Startups are always looking for ways to boost their growth. One increasingly popular route lies with accelerators: fixed-term programmes that include mentorship and training and conclude with a public pitch or demo day.

It's worth thinking carefully about whether an accelerator is right for your startup. And once you've made the decision to apply for one, it's also worth preparing properly to ensure your startup has the best shot at success.

Firstly, should you even apply for an accelerator? Appealing though they may sound, an accelerator may not be right for your business. They are also tough to get onto, involve an intense process and they are highly time-consuming (most of them are a few months long) so it's worth considering the effort versus possible reward.

"All accelerators are challenging," says Osmond Desilva who runs Tech City Coffee meetup sessions for startups. "They have stringent conditions, get thousands of applications, and the acceptance rate at top ones like TechStars, Seedcamp or Microsoft Ventures is less than one percent." 

Harry Davies, senior acceleration manager at Wayra UK, says: "Whilst an accelerator can be a springboard, building a startup is still monumentally hard work. It should be best thought about as a means to an end, not an end in itself; you should plan to get to where you need to be regardless."

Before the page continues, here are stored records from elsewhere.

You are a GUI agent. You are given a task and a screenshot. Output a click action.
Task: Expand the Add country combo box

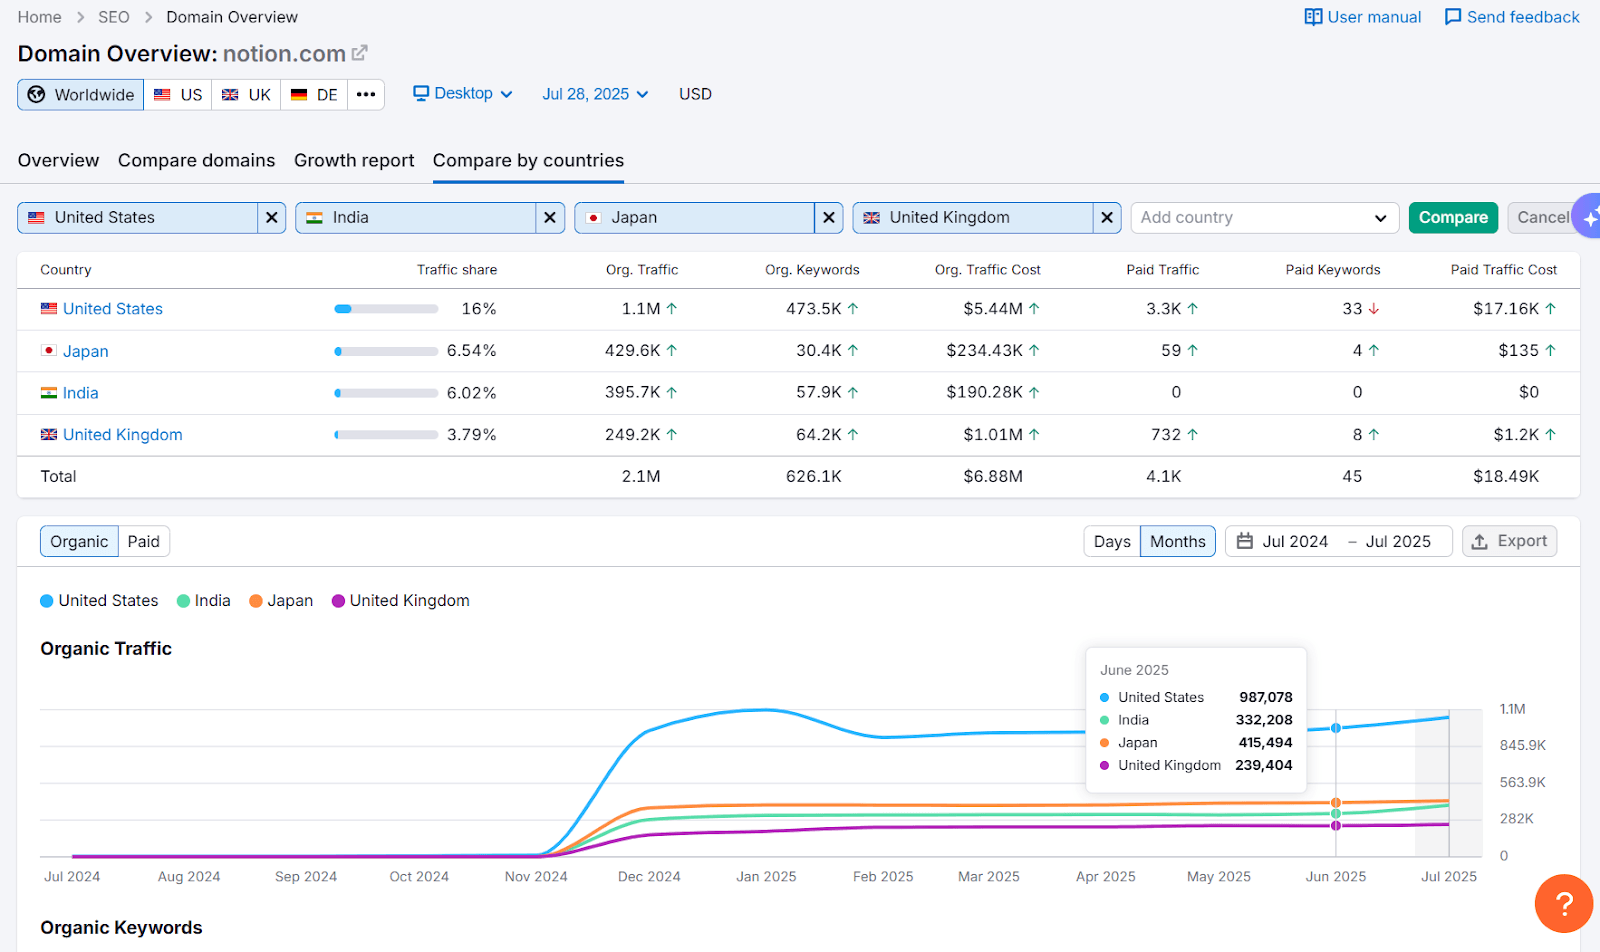point(1264,218)
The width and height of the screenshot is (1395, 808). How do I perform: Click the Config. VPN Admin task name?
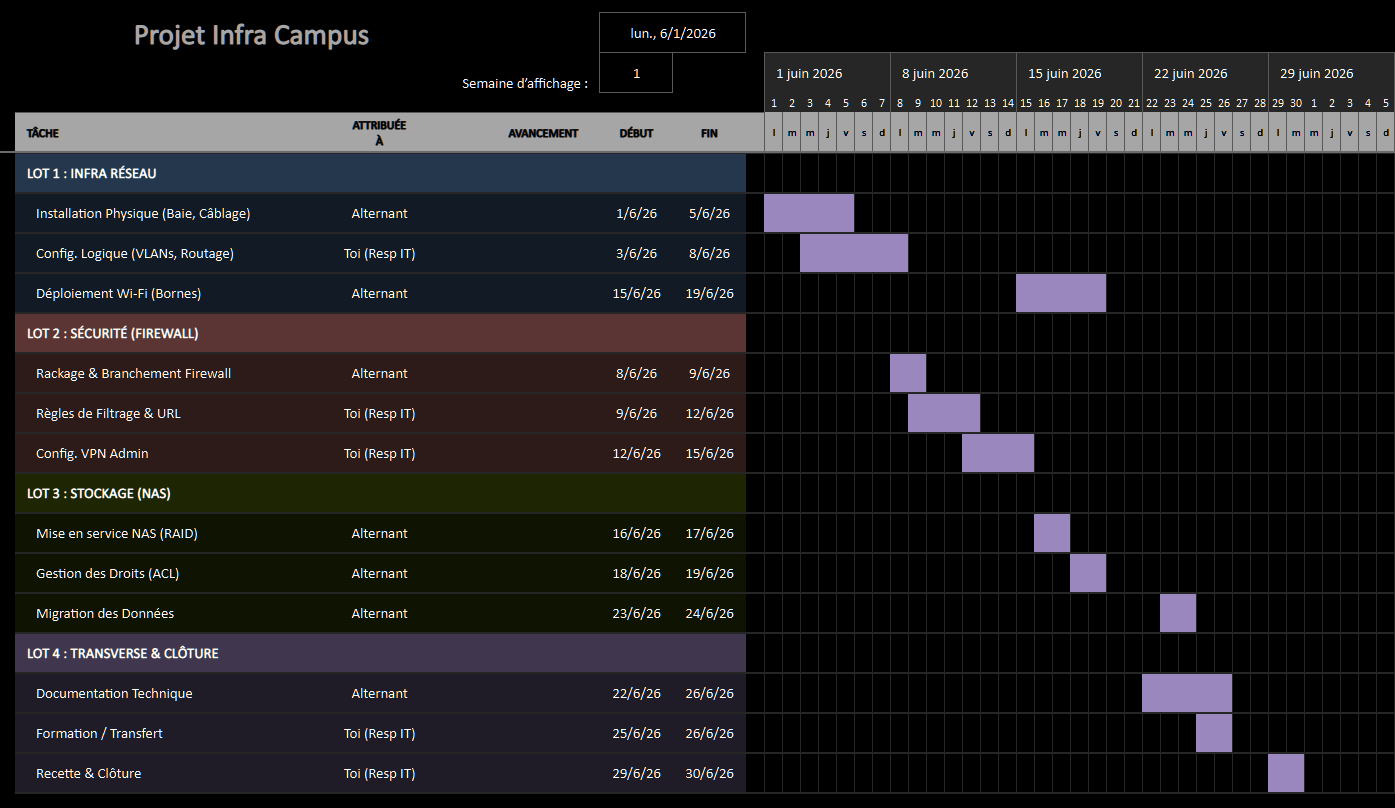92,453
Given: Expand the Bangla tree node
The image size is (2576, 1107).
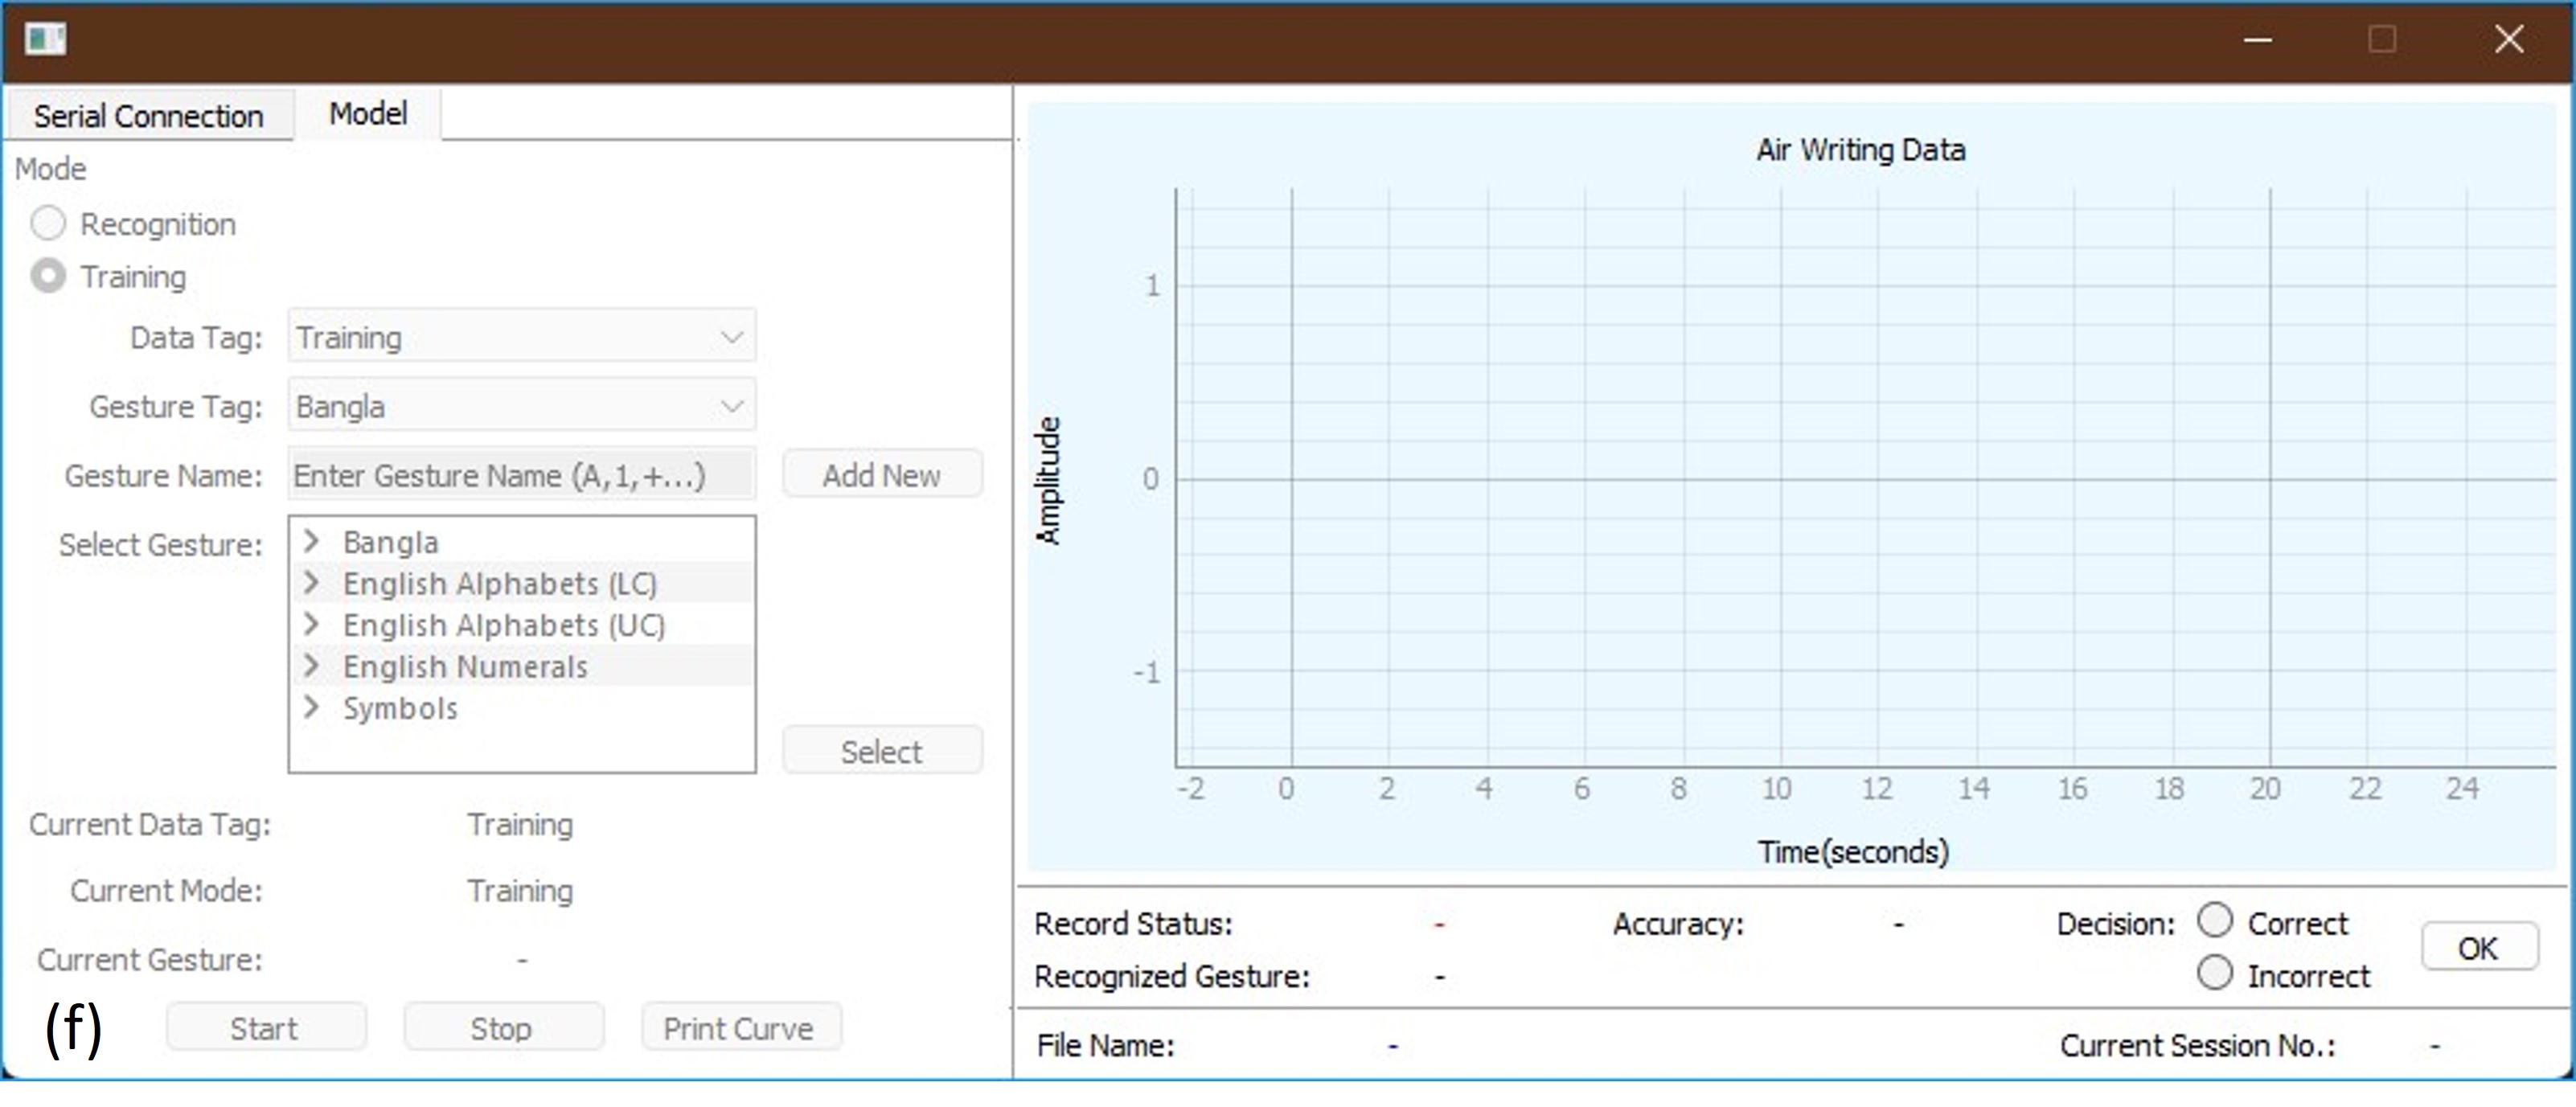Looking at the screenshot, I should point(311,541).
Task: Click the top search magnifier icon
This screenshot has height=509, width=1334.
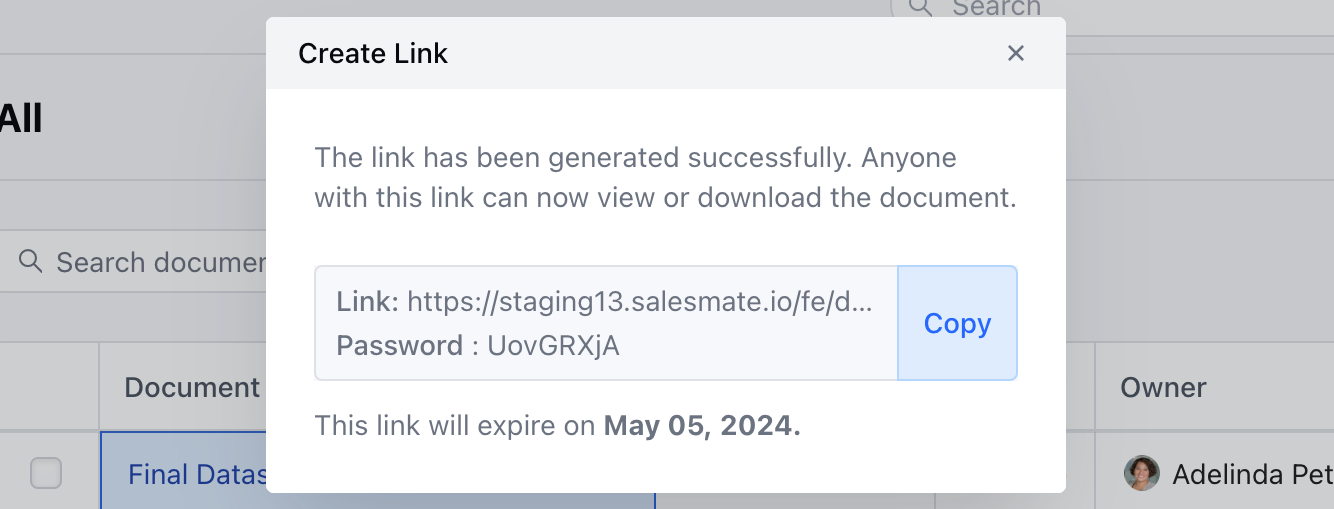Action: tap(920, 7)
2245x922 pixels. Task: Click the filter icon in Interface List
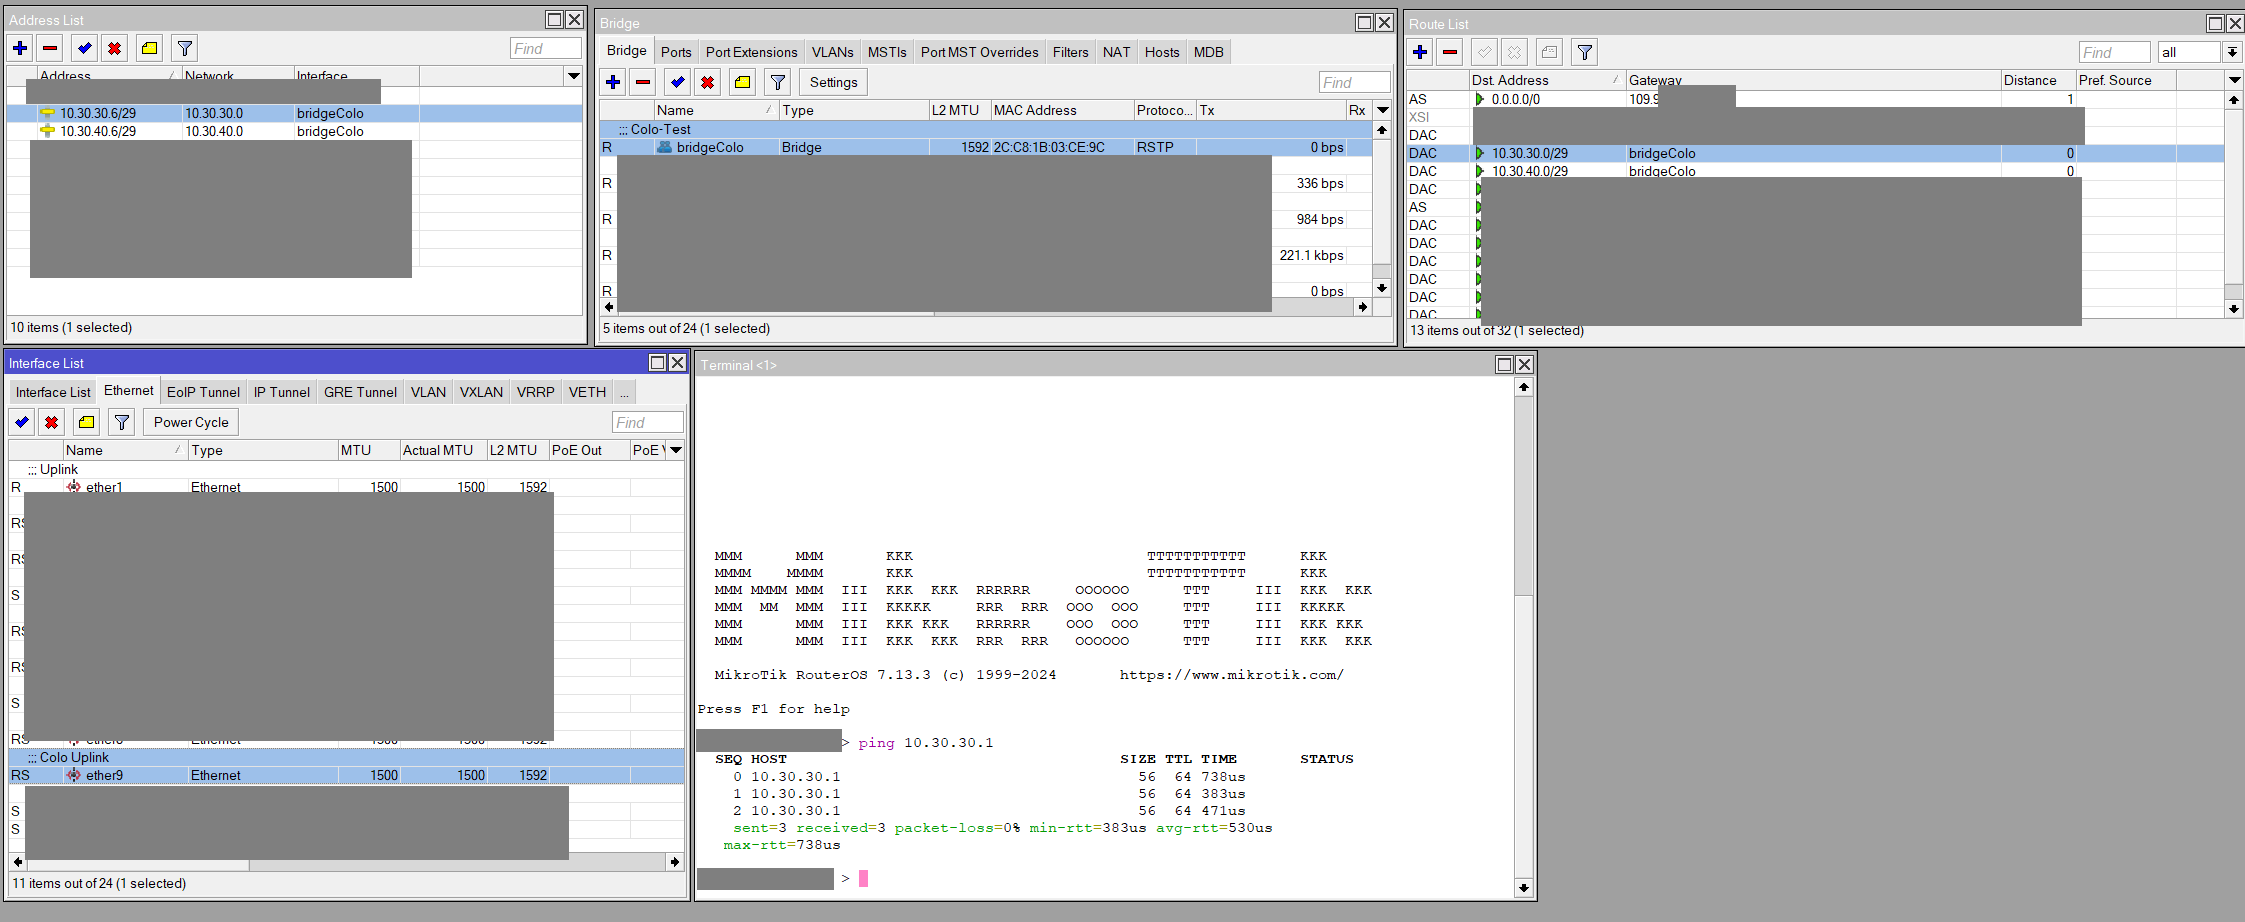pyautogui.click(x=122, y=422)
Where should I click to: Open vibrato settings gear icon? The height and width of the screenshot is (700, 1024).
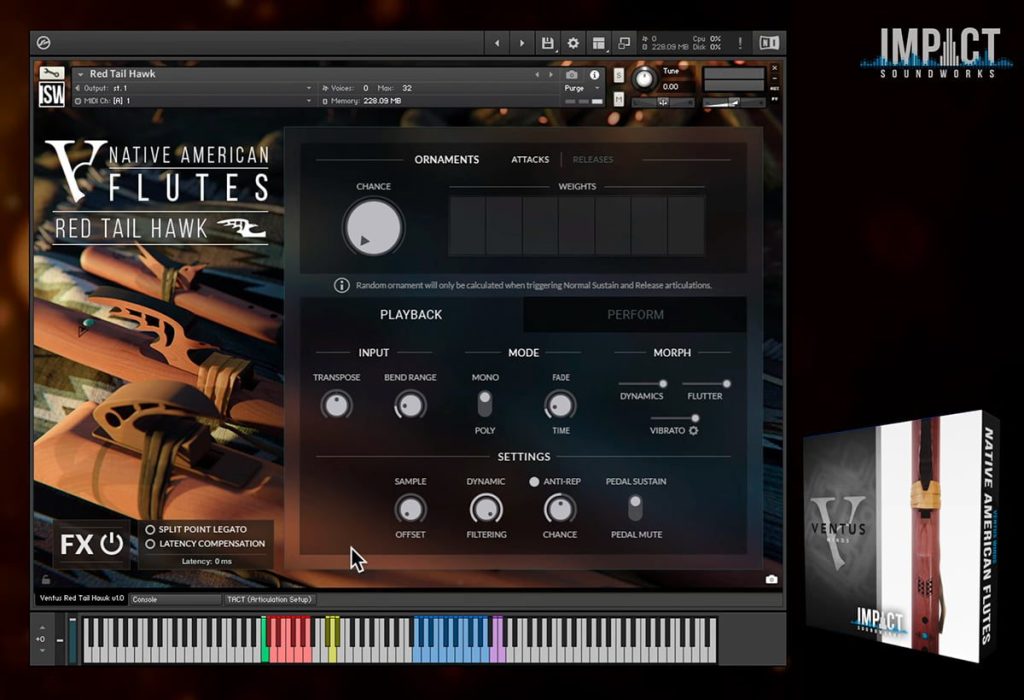point(694,430)
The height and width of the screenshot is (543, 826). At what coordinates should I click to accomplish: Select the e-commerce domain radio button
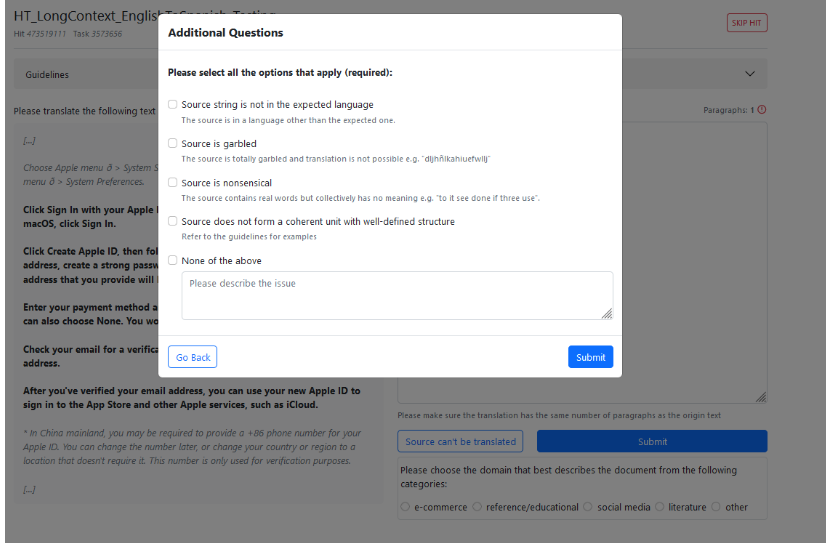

It's useful to widen the net as far as possible: attend a few open days at different accelerator schemes, to ensure you find the right fit. Talk to alumni startups who have been through the process as well, so you understand what's involved as fully as possible before committing to applying to a scheme.

What is the difference between an incubator and an accelerator? Read more here.

Don't get distracted by the money, Desilva warns: it comes at a price. Although most accelerators provide startups with an injection of around £20,000 in cash, plus mentoring and office space, they require two people to attend full time for several months. There will be a pitch day at the end, in most cases. Many accelerator schemes also require you to give up a stake in your business.

"Although it is an accelerator not an investor, they do see you as an investment proposal," he explains.

It's worth identifying which accelerators you want to apply for most of all.

"You need to be sure that it's right for you," says Davies. "Equally, knowing what you want to get out of a programme helps you better extract value. You will be inundated with opportunities, and you need to manage these strategically." 

Make a list, and create a standardised pitch deck with three simple slides explaining your business in bullet points and images, Desilva advises.

"Ensure you show your team in there, and even better show customers too," he adds. "The main focus should be on selling the benefits of the product specifically to the user. Simply explain the problem you are solving and how you are monetising that, without too many specifics or technical details."

Try to avoid buzzwords like AI, blockchain, 3D printing or claiming you're ‘like Uber', Desilva says. "Money is following those, but start with the problem not the tech," he advises.

"Lukewarm isn't going to cut it," Davies says. "You have to blow them away, connecting emotionally with the audience on a very human level, whilst taking them through a story that demonstrates an unstoppable journey towards your vision. Think of this pitch like a trailer to a film."